甘いものの行く末に

「どうしても食いたいものがあるって言うから来たのにこれって…」
「んー?だって俺甘いのけっこう好きだし」
「俺は苦手なんだってば」

クリスマスについてきて欲しいという宗介からの強引なお願いで男二人でやって来たのは少し洒落ているレストラン。
当然周りにはカップルが多いわけで。

「なあ…俺ら絶対浮いてるって」
「そうか?制服じゃないし分かんないと思うぞ?」
「いやそこじゃなくて、男同士ってさ…」
「カップルに見えるかもなー!」
「違うから」

目の前で甘そうなチョコレートケーキを食べている宗介は周りにはお構い無しにニコニコしている。

(なんかこういうとこずるいよな…)

告白されてからの拓真は関係を保留にしてくれている宗介に感謝している。
変に気を使わせない宗介に拓真もずっと甘えてきたが、そろそろ2ヶ月を過ぎようとしていた。

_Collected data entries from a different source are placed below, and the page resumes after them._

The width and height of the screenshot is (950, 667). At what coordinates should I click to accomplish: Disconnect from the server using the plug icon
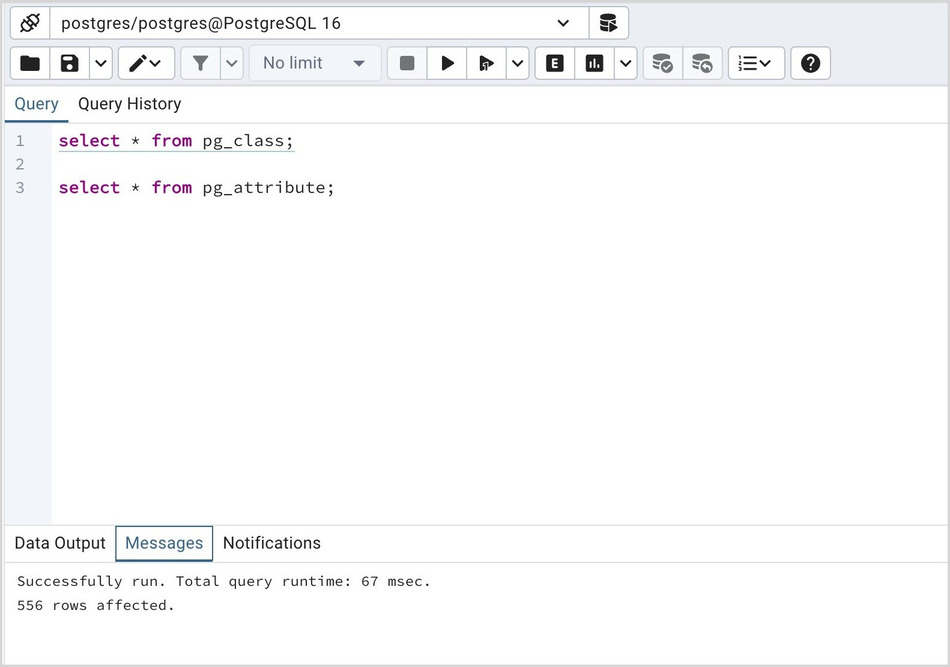[29, 22]
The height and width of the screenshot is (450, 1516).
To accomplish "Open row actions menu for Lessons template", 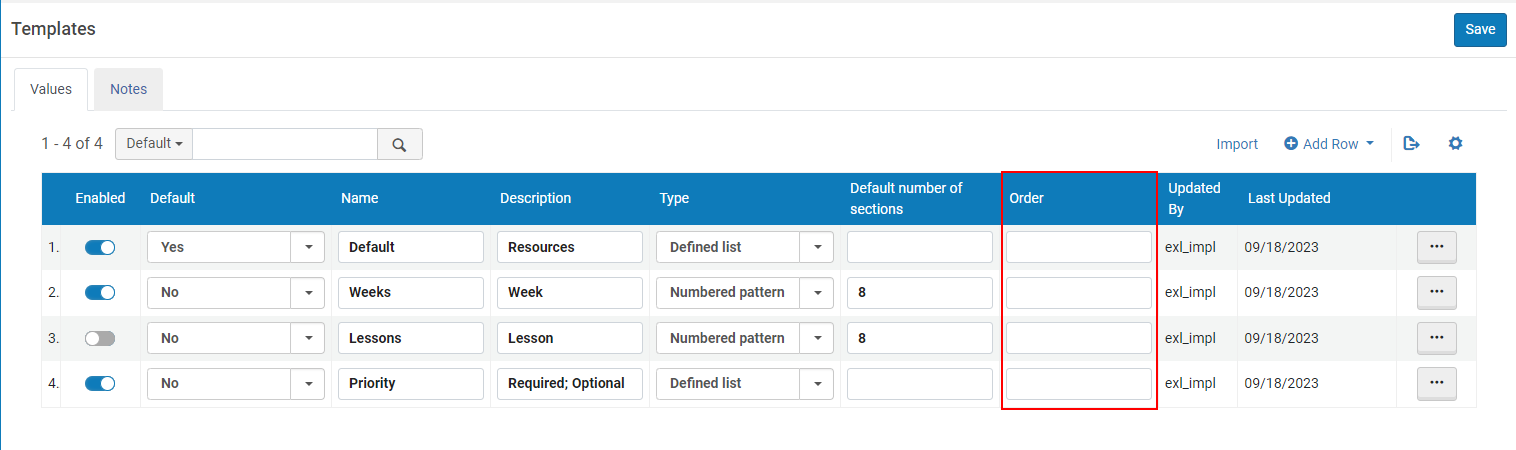I will pos(1436,338).
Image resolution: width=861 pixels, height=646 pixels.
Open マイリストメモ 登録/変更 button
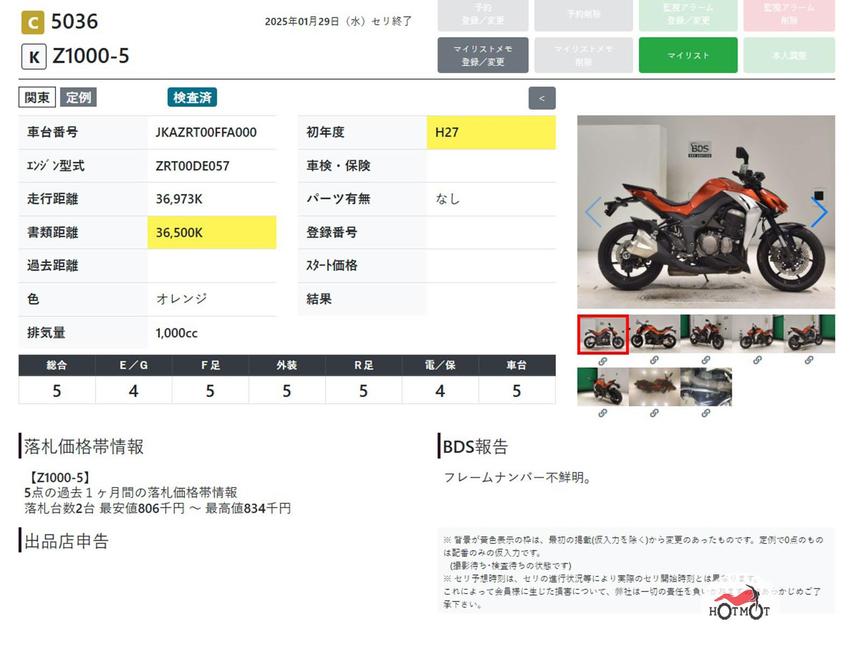tap(482, 55)
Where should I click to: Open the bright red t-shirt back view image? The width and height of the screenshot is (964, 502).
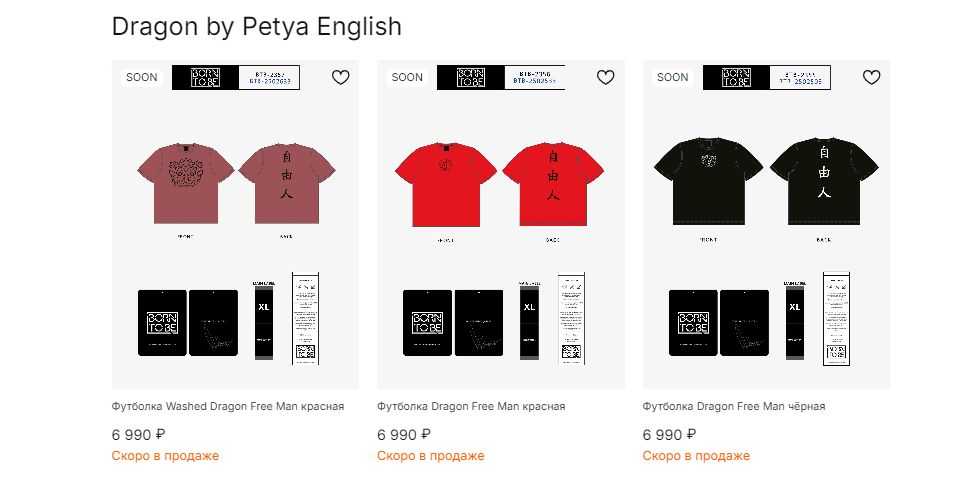553,184
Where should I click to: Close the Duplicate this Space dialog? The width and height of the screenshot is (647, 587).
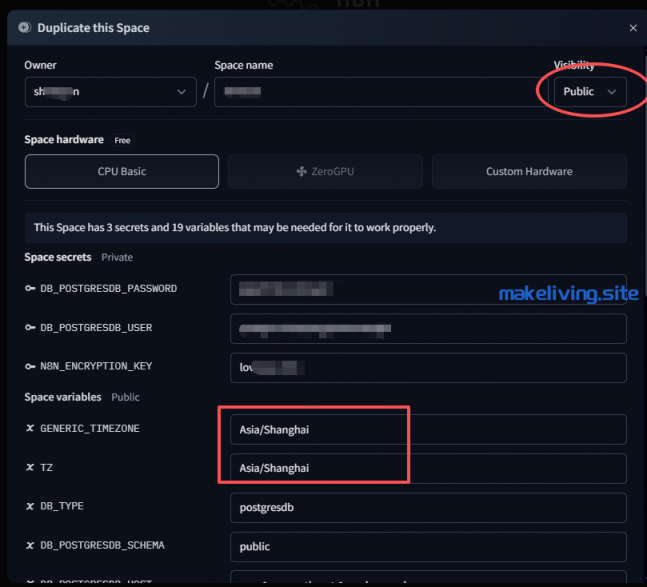632,28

コーヒーを傾けながら宗介を眺めていると、店内が暗くなった。
離れた席から声が聞こえてきた。

「お誕生日おめでとう!」

見ると男性が女性にプレゼントを渡しているのが見えた。

「今日あの人誕生日だったんだな」
「おー!すげー嬉しそうな顔してるなー」
「…宗介もすげー嬉しそうな顔してるけど」
「そりゃあ拓真と一緒だしな!」
「なんでそこで甘くすんだよ」
「えー好きだから?」
「あーーーーーもうだからやめろって!」

ケーキを食べ終えた宗介は拓真にニコニコしている。

「…あのさ」
「んー?」
「俺ってパッとしないし、性格ひねくれてるし、運動も全然だしでいまいちだと思うんだけどさ」
「うん」
「えっと…宗介は頭いいし運動出来るし、かっこいいしいいやつじゃん」
「え、俺のことかっこいいって思ってたんだ?」
「…うるさい調子乗んな」
「あはは、ごめんごめんそれで?」

笑っている宗介を軽く睨む

「…釣り合わないって」
「え?」
「だから、俺と宗介じゃ釣り合わないと思う」
「…拓真は俺のこと嫌いなのか?」
「嫌いじゃない好きだよ、宗介のこと」

ふと静かになった宗介を不思議に思い顔をあげると、

「え、なんでそんな顔赤いの」
「…いやだって俺のこと好きって初めて聞いた」
「あ…」

恥ずかしくなって俯く。

「好きならいいじゃんって…俺は思うけど拓真は駄目なの?」
「だって絶対可愛い女の子のがいいって」
「俺は拓真可愛いって思うよ」
「だから、そうじゃないってば!」

お互い真っ赤な顔で言い合っていると、ラストオーダーの時間を告げるウエイトレスにより一時休戦になった。



イルミネーションに彩られた駅への道を二人並んで歩く。

「人すごいな」
「なー、いつもこの時間だと全然いないのにな」

時計を見ると0時を回っていた。

「あ、母さんからだ、ごめんちょっと電話してくるから待ってて!」

宗介を待つ間クリスマスツリーでも眺めていようとベンチに腰かける。
すると近くから嬉しそうな男性の声が聞こえてきた。

「俺も会いたいからそっち行くね、え、海斗もういるの?」

なんとなく目で追うと男性は別の男性に手を降っている。
そして…

(え、キス…だよな)

突然の出来事に思わず顔を背けるが、心臓がうるさい。

(俺も宗介と…付き合ったらすることになるのかな。想像できない…)

ぼーっと考えていると、電話を終えた宗介が戻ってきた。

「ごめん、待たせた…って拓真どうした?」
「…宗介って俺とキス出来る?」
「え!?」
「あーわりいなんでもない」

そろそろ帰るかと腰を上げると腕を掴まれた。
振り替えると宗介が真剣な顔で見つめている。

「…出来るし、今だってしたい」

言葉を発する前に唇を塞がれた。
ゆっくり熱が伝わって離れていく。

「拓真好きだ、俺と付き合ってほしい」


仕返しにと唇を奪うと宗介の口からほんのり甘いチョコレートの味がした。

まだ少しの間だけ甘いものは苦手でいたい。